Dataset records:
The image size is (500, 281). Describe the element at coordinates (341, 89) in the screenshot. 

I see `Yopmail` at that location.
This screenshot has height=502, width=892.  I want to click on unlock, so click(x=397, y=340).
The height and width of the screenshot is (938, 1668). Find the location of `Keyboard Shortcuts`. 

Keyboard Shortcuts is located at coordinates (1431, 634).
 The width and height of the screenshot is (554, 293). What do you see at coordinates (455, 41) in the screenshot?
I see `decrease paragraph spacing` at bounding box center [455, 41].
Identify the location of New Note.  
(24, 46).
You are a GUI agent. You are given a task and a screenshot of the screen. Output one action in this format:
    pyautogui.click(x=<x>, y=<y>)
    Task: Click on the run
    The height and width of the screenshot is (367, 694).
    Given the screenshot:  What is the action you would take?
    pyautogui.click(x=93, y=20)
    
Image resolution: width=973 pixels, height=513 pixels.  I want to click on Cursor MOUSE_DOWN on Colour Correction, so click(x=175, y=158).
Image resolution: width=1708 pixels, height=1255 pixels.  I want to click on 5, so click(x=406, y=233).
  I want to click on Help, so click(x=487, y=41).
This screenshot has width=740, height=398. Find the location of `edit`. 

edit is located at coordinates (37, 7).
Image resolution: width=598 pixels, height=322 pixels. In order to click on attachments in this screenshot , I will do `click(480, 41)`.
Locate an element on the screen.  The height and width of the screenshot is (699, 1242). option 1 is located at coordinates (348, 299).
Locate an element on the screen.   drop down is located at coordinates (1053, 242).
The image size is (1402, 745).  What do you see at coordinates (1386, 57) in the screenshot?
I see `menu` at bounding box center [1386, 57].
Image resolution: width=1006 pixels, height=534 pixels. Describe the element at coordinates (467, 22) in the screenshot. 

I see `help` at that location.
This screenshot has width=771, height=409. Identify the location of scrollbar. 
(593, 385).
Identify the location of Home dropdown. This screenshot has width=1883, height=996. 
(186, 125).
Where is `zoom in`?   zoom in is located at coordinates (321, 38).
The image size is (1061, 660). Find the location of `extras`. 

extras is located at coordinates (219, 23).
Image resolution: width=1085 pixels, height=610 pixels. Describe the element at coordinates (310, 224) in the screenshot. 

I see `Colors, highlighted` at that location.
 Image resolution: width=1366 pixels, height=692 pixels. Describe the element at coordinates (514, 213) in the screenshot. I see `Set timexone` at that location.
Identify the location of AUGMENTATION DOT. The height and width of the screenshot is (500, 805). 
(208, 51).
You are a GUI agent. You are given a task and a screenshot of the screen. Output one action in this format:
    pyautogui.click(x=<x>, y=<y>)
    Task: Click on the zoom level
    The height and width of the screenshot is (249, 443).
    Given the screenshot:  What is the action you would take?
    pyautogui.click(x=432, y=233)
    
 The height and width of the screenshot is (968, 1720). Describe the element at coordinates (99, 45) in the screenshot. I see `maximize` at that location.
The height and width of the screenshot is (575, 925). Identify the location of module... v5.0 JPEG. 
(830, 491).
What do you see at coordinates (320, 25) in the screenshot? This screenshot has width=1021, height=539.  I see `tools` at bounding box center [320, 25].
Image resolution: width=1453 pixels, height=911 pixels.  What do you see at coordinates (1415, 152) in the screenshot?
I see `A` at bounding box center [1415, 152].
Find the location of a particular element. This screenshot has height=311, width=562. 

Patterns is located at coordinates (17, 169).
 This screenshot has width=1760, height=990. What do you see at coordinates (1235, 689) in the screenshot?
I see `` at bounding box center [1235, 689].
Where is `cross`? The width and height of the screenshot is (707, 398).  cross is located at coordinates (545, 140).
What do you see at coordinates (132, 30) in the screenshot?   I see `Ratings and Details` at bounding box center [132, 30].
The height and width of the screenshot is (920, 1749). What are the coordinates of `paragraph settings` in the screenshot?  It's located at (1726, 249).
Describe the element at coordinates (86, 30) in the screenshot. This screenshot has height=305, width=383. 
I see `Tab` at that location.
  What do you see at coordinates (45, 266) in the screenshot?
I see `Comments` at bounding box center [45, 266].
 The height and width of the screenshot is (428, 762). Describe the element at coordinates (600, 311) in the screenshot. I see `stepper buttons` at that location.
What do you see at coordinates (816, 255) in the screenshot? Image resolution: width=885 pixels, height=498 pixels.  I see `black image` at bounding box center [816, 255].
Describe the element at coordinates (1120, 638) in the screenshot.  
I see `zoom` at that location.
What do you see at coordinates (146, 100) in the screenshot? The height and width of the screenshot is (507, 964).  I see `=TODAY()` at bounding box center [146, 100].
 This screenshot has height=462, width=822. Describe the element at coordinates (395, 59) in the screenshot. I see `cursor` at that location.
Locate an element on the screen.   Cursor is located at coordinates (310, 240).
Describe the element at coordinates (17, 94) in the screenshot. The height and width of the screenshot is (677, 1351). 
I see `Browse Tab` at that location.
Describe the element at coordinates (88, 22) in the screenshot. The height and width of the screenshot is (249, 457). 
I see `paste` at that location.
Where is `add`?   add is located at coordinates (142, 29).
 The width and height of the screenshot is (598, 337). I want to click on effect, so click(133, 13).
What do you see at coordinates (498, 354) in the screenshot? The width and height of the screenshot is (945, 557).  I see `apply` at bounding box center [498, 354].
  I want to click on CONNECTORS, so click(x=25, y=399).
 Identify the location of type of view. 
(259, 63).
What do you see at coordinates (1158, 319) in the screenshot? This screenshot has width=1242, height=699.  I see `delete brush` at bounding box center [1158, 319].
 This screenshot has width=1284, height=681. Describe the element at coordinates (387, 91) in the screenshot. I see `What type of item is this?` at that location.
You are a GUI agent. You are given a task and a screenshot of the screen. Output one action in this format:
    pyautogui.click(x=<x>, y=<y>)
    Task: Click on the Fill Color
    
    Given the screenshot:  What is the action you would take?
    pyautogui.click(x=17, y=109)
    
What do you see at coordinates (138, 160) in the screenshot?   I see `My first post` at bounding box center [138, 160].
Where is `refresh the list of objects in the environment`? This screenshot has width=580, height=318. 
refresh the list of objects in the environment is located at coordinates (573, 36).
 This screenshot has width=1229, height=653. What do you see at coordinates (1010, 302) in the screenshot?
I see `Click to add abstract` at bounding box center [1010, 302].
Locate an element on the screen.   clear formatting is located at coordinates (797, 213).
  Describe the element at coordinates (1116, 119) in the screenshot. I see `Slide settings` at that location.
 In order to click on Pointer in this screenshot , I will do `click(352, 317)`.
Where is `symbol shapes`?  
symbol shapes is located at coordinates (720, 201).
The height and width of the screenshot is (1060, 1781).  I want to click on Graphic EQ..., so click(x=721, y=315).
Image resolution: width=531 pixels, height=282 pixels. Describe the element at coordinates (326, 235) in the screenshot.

Work instructions:
Duplicate the rows above without changes, from the line containing "The image size is (1402, 745)." through the line containing "extras is located at coordinates (219, 23).".

In response:
The image size is (1402, 745).  What do you see at coordinates (1386, 57) in the screenshot?
I see `menu` at bounding box center [1386, 57].
Image resolution: width=1006 pixels, height=534 pixels. Describe the element at coordinates (467, 22) in the screenshot. 

I see `help` at that location.
This screenshot has width=771, height=409. Identify the location of scrollbar. 
(593, 385).
Identify the location of Home dropdown. This screenshot has width=1883, height=996. 
(186, 125).
Where is `zoom in`?   zoom in is located at coordinates (321, 38).
The image size is (1061, 660). Find the location of `extras`. 

extras is located at coordinates (219, 23).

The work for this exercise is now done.